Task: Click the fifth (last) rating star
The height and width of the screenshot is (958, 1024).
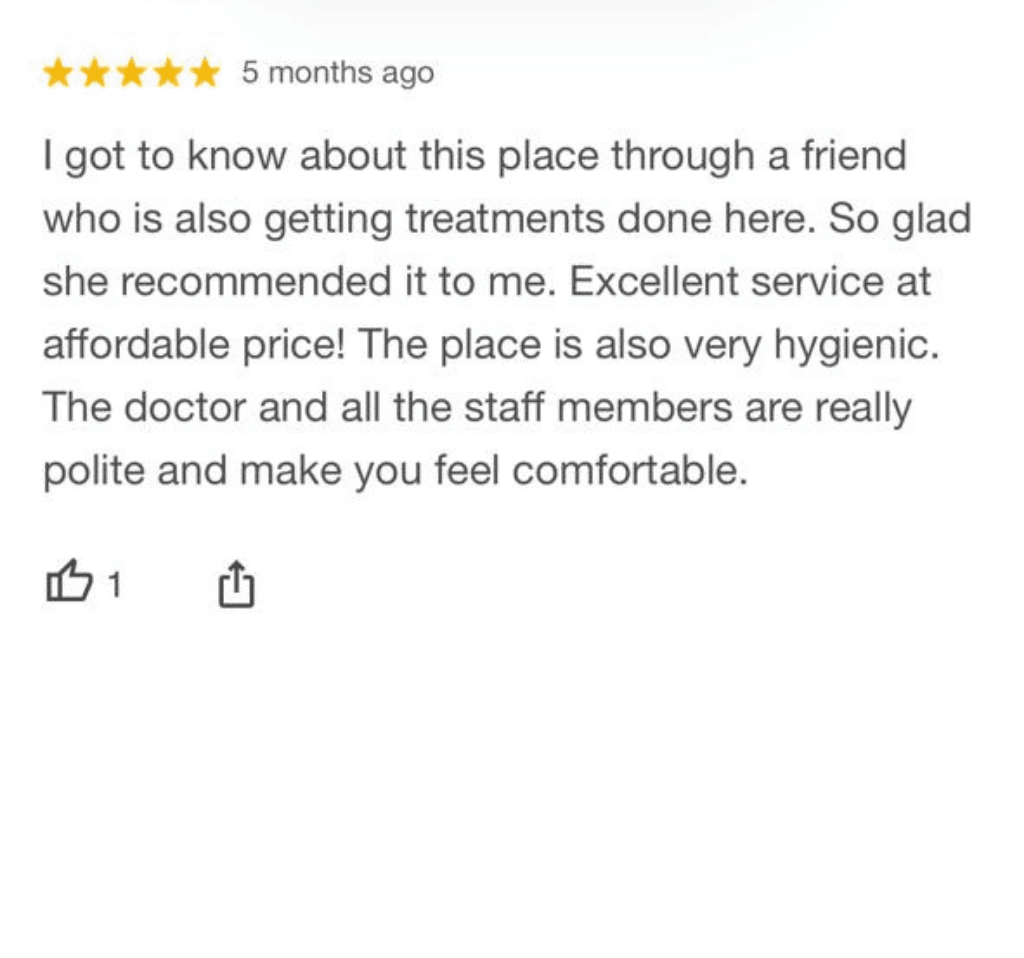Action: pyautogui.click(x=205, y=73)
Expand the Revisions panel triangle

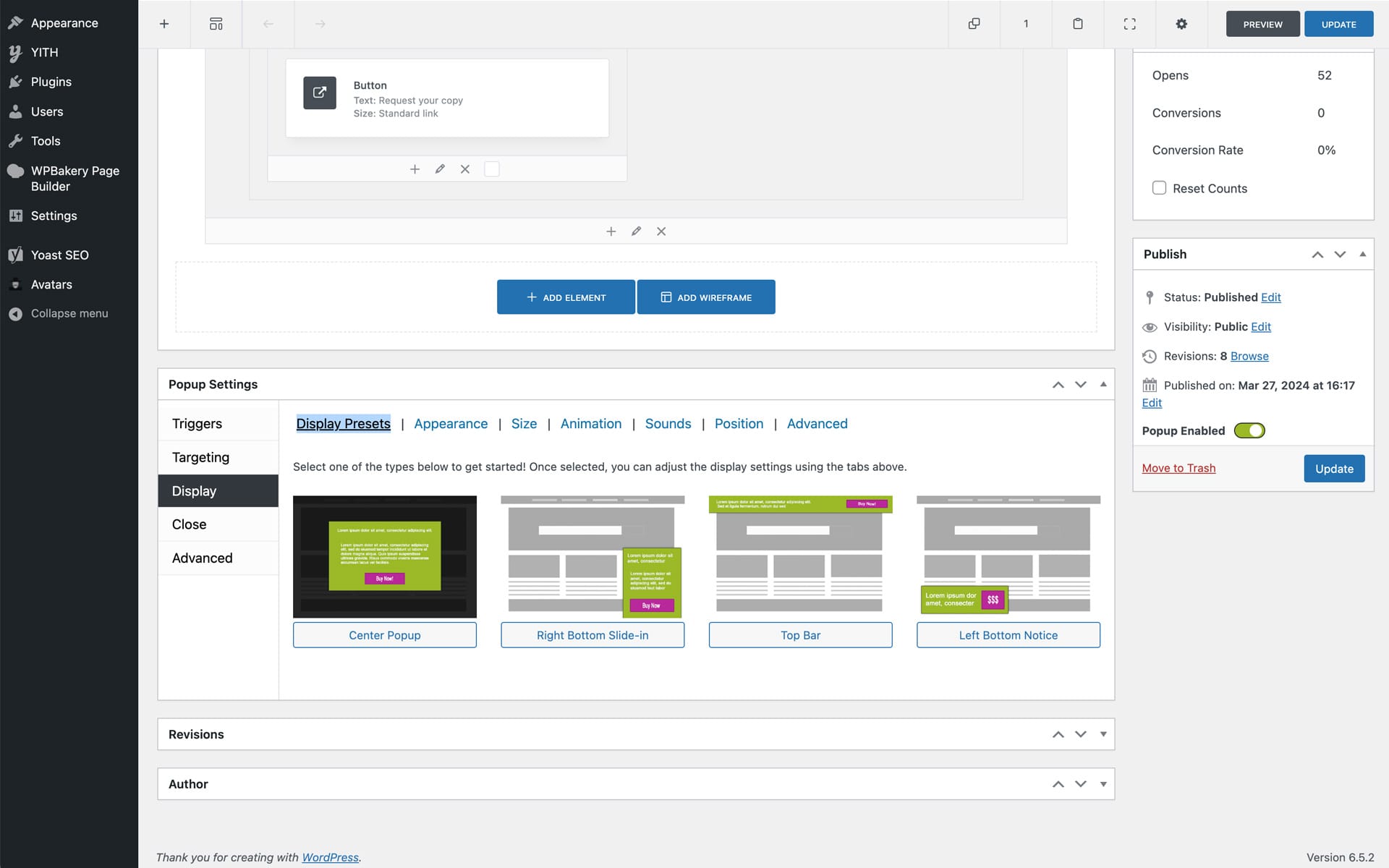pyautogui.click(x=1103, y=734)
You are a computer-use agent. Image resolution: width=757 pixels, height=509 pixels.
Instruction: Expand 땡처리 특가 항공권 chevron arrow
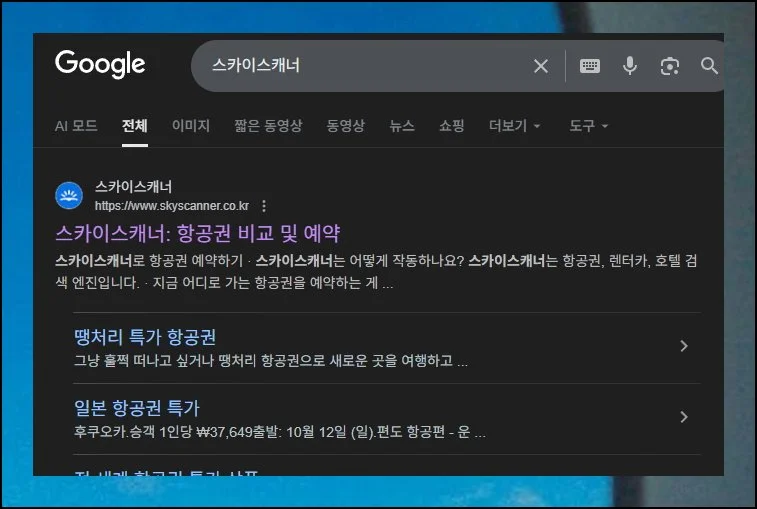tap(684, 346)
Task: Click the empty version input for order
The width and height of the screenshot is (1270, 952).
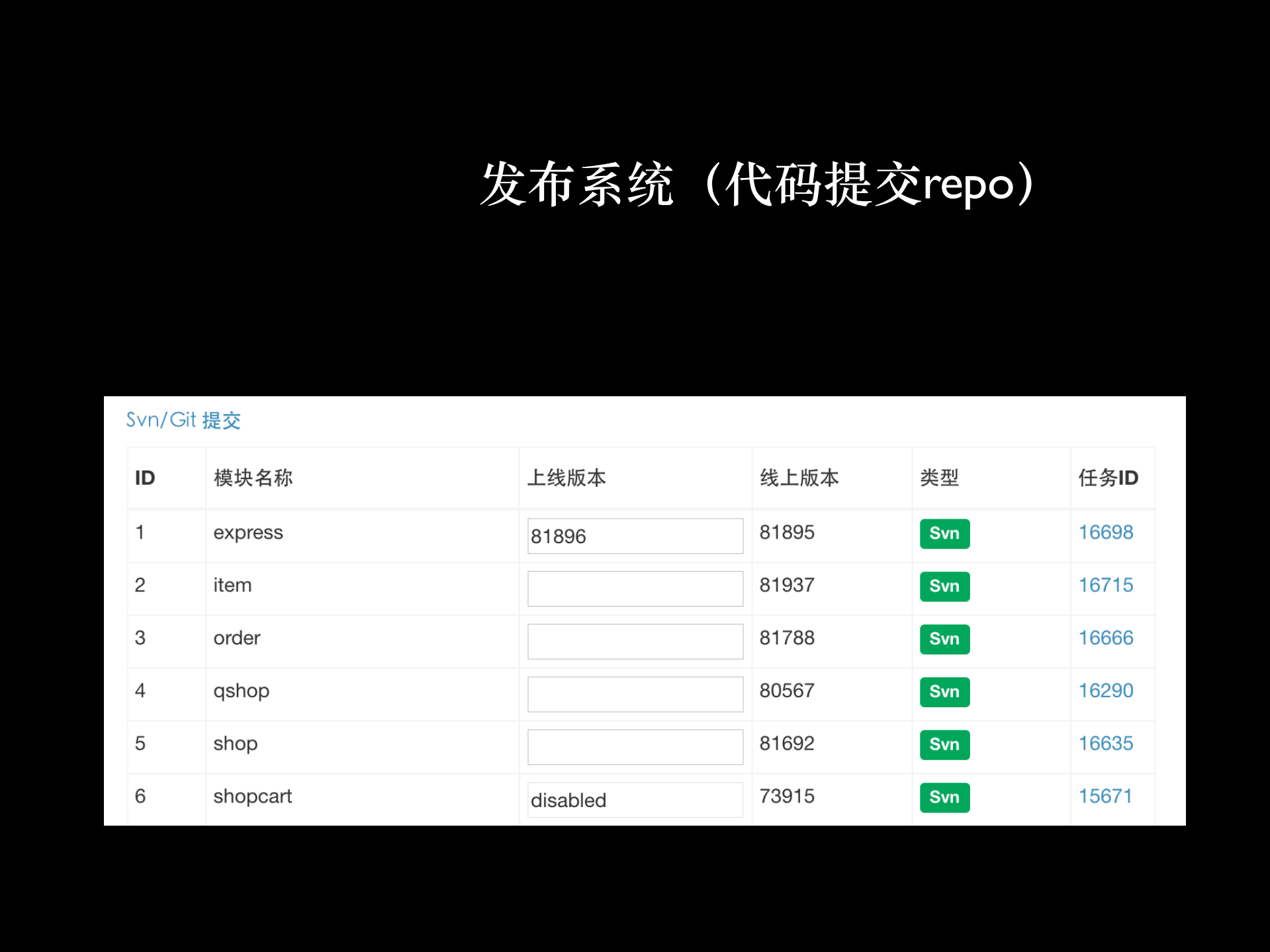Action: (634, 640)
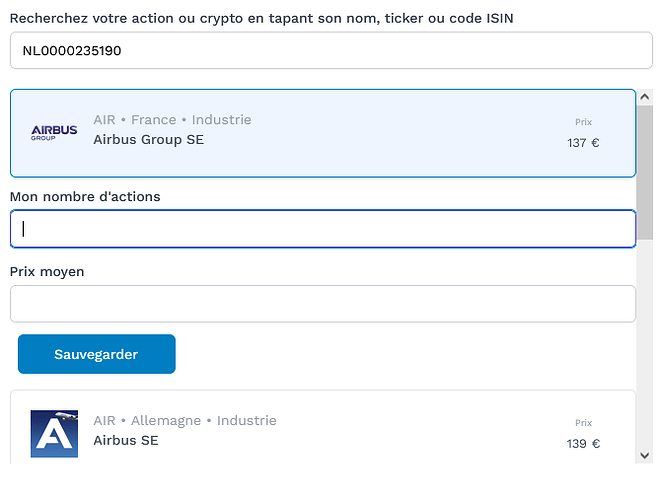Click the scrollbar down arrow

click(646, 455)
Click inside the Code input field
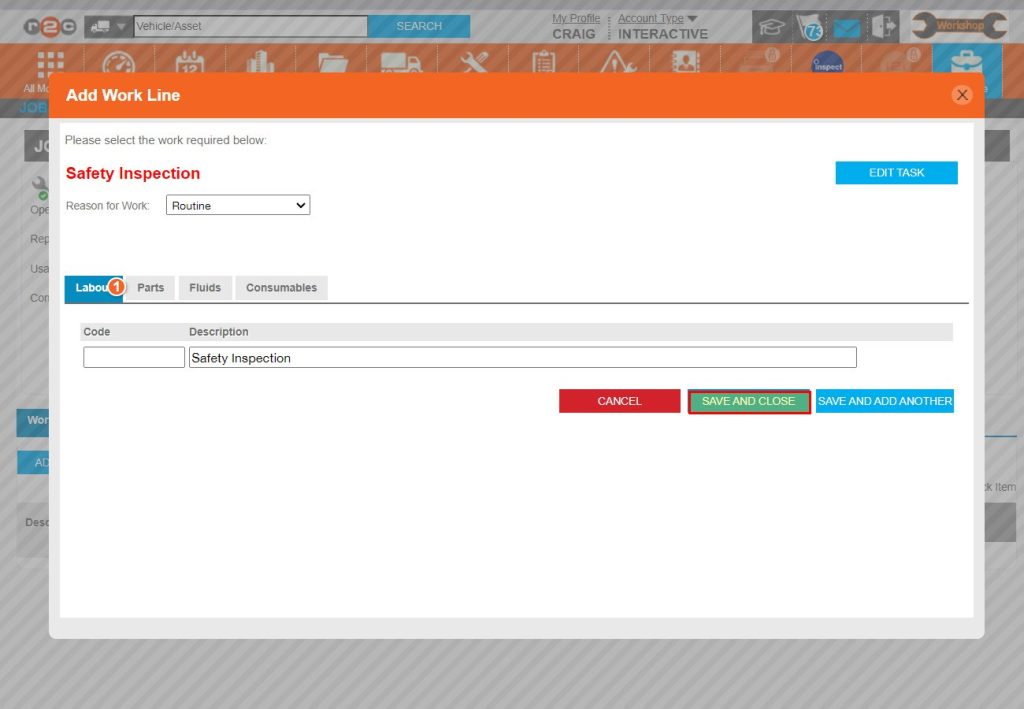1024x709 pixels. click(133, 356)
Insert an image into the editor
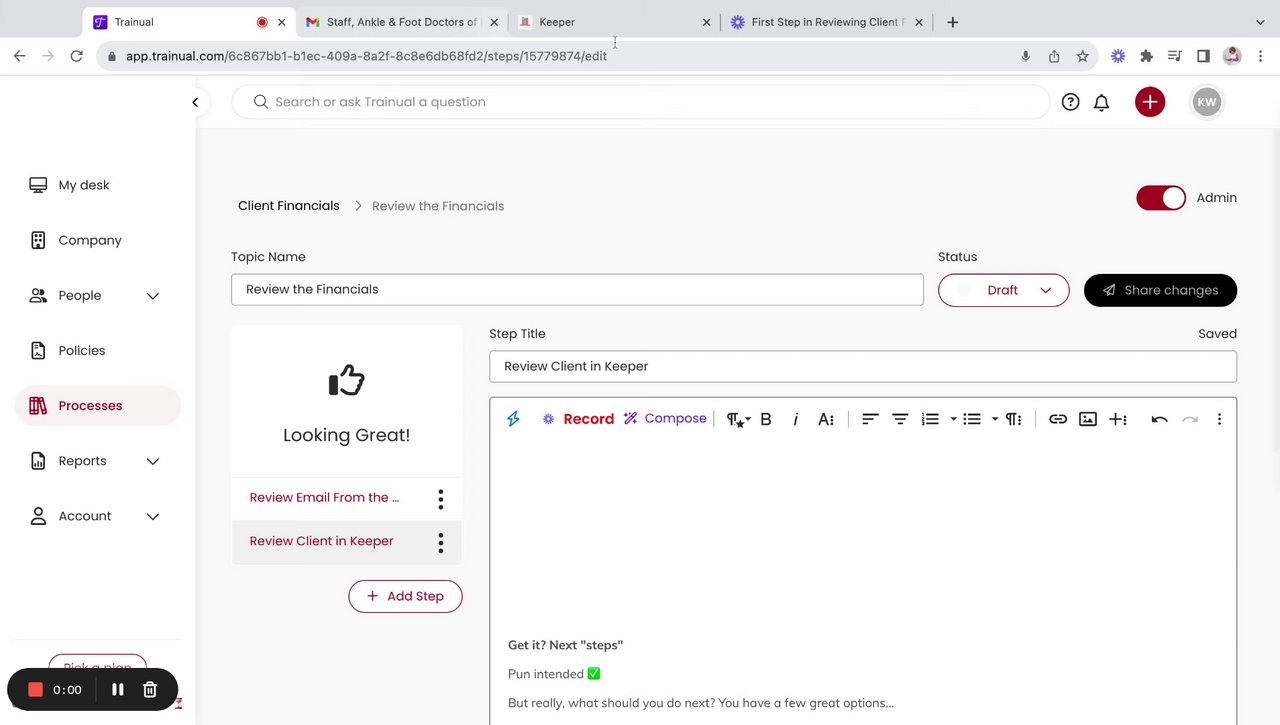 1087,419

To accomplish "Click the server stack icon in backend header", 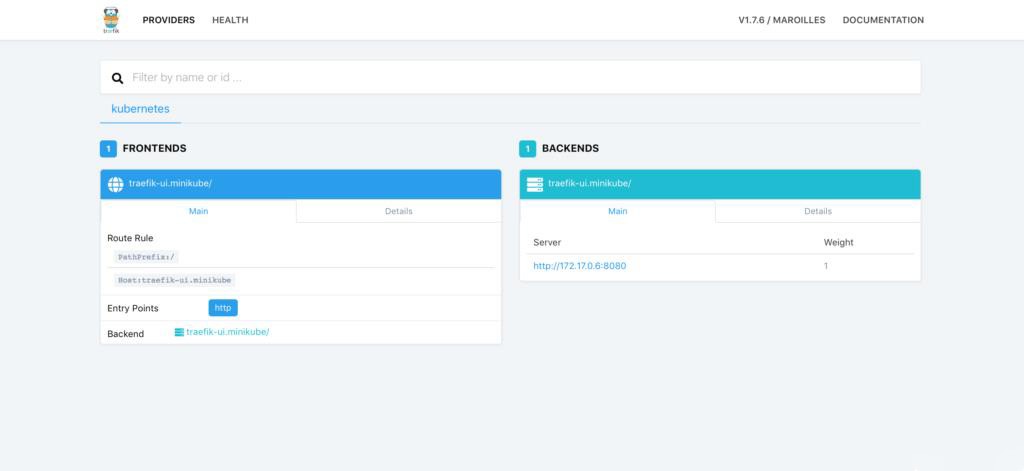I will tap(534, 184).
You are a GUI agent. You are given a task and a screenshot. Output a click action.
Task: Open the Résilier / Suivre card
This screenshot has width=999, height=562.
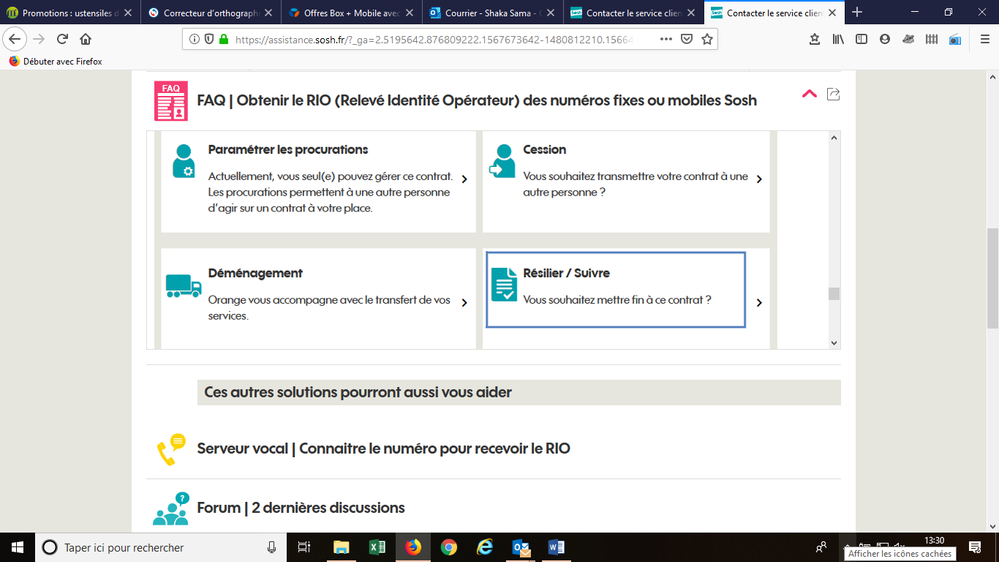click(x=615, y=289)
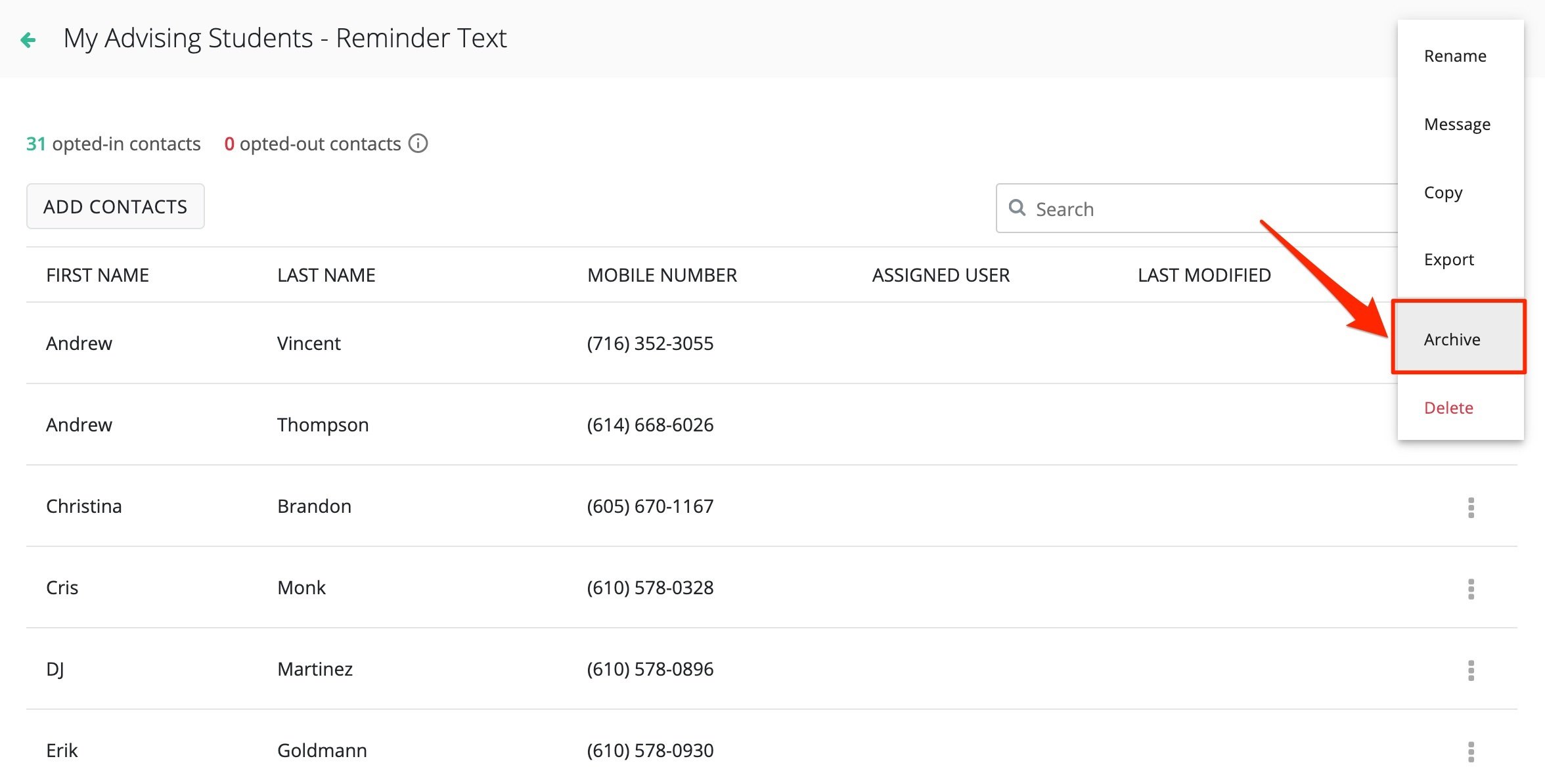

• • •

Problem to work on: Pick out every line in the items above that contains the string "width". Case counts.

Written response:
The height and width of the screenshot is (958, 1024).
You are a computer-use agent. Image resolution: width=757 pixels, height=509 pixels.
The width and height of the screenshot is (1270, 952).
This screenshot has width=999, height=562.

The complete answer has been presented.